Only one stretch of the data below is wanted: the lines from the one with "You are a GUI" through the one with "Task: Tap the", repeated exactly.

### Data listing

========

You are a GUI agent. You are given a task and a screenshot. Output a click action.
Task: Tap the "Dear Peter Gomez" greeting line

========

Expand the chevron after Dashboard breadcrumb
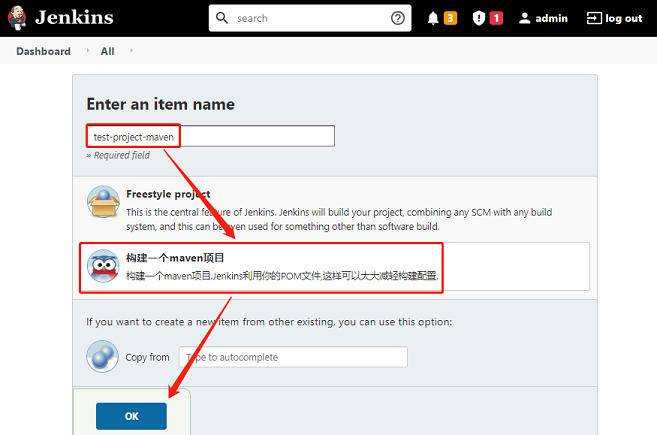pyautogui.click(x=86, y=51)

========

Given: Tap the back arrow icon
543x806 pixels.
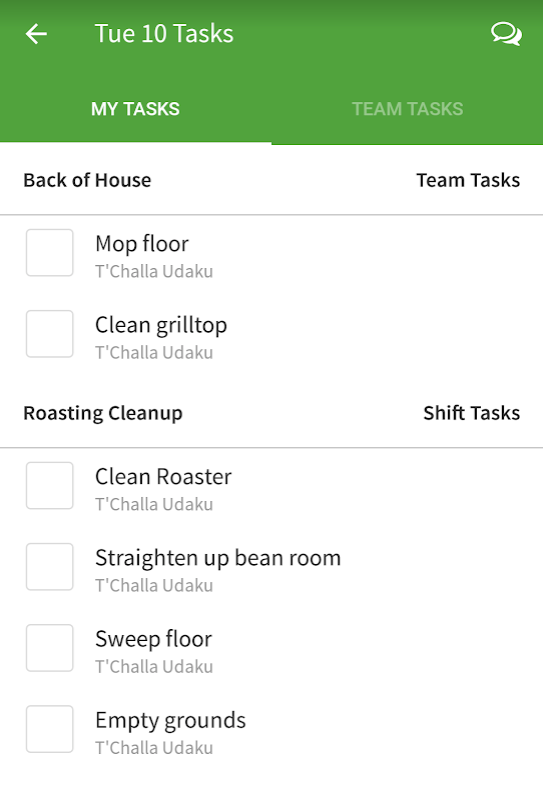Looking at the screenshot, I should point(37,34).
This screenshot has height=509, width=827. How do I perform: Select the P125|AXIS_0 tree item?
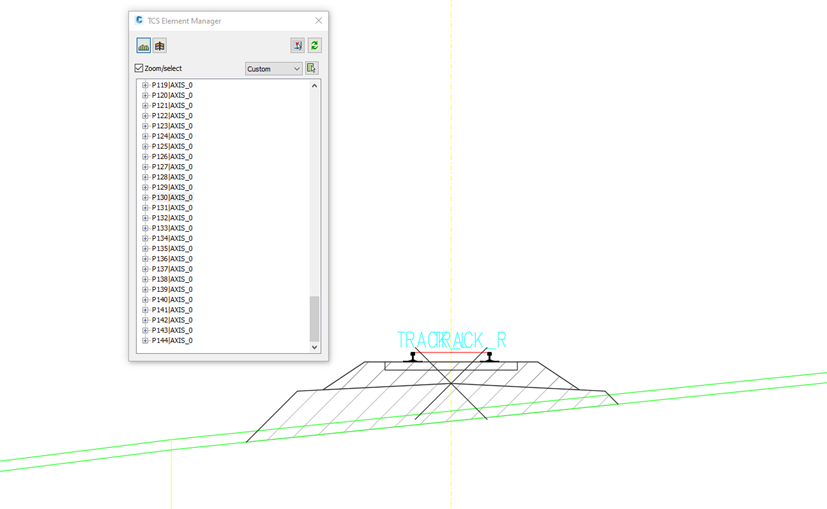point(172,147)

========

### Solution
You are a GUI agent. You are given a task and a screenshot. Output a click action.
Task: Tap the "Dear Peter Gomez" greeting line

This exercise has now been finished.